Selected extract »
☆ ☆ ☆ ☆ ☆ ☆ ☆
And Lord Stanley of Alderley.

THE EARL OF DERBY

Then there were only sixteen Members present; but the subject was fully discussed, and when the Lord Chancellor put the Question, "that this clause stand part of the Bill," there was not a single Peer who raised his voice in favour of it.

EARL DE GREY AND RIPON

I did.

EARL SPENCER

I also said "Content."

THE EARL OF DERBY

was not aware of the fact. He thought there was not a single voice which said "Content," but undoubtedly there was no Member of the Committee who ventured to say "The Contents have it." When the retrospective operation of the Bill was discussed there were eighteen Members present, of whom ten voted against doing away with the retrospective operation, and eight in favour of the Amendment to that effect. The Committee consisted of twenty-one Members. Lord Lyndhurst unfortunately was unable to give his attendance, and the other two Members who happened to be absent on the occasion in question, entertained strong opinions as to the impropriety of the retrospective clause. There- fore, the Committee might be said to have been equally divided, and, consequently, his noble and learned Friend (Lord Chelmsford) thought it right to submit the question to their Lordships. He was glad to hear the Lord Chancellor say that he disapproved retrospective legislation; but the statement of the noble and learned Lord that there was nothing either retrospective or penal in the Bill was one in which he could not concur. If their Lordships would only refer to Clause 82, they would find that— If any person, not being trader, shall, with intent to defeat or delay his creditors, depart this realm, or being out of this realm shall with such intent remain abroad, or shall with such intent make any fraudulent conveyance of his estate, such person shall be deemed to have thereby committed an act of bankruptcy. Therefore, the Bill proposed this penalty should he imposed on any person who had contracted a debt years ago. This, he contended, was undoubtedly retrospective legislation.
☆ ☆ ☆ ☆ ☆ ☆ ☆
Source excerpt »
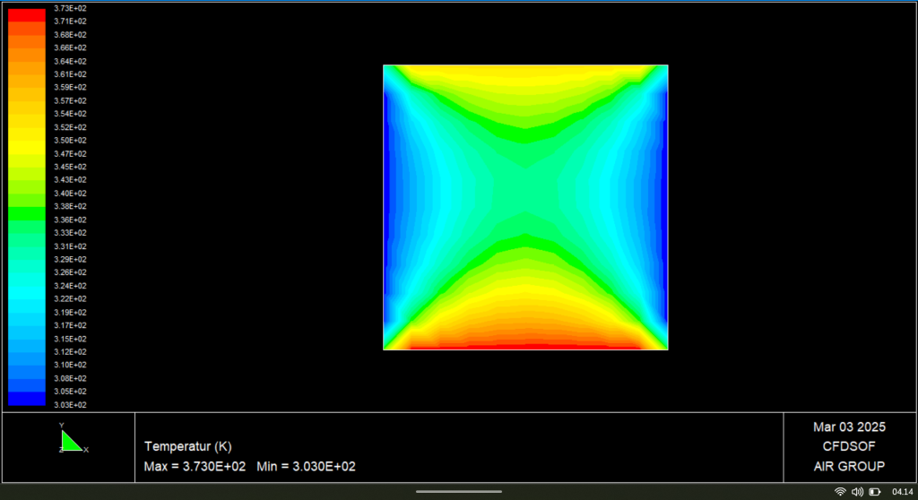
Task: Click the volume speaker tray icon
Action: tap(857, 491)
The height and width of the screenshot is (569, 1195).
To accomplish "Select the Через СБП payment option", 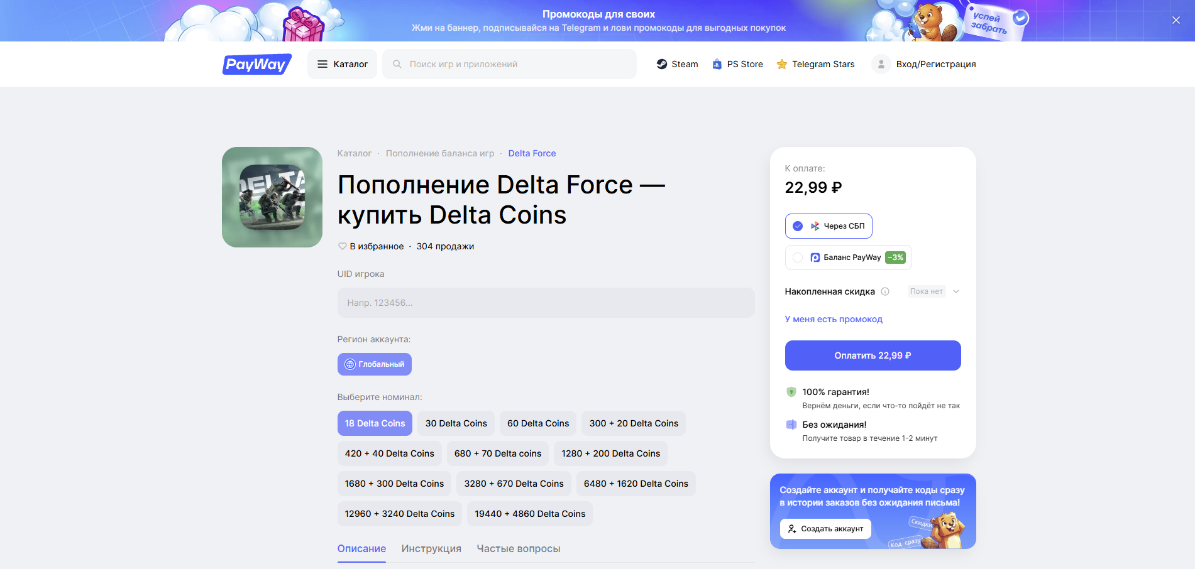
☆ ☆ ☆ ☆ ☆ ☆ ☆
Your task » Could you return the passage of the debate excerpt above word for word, starting with "Then there were" and going on through "favour of it."?

Reply to the task »
Then there were only sixteen Members present; but the subject was fully discussed, and when the Lord Chancellor put the Question, "that this clause stand part of the Bill," there was not a single Peer who raised his voice in favour of it.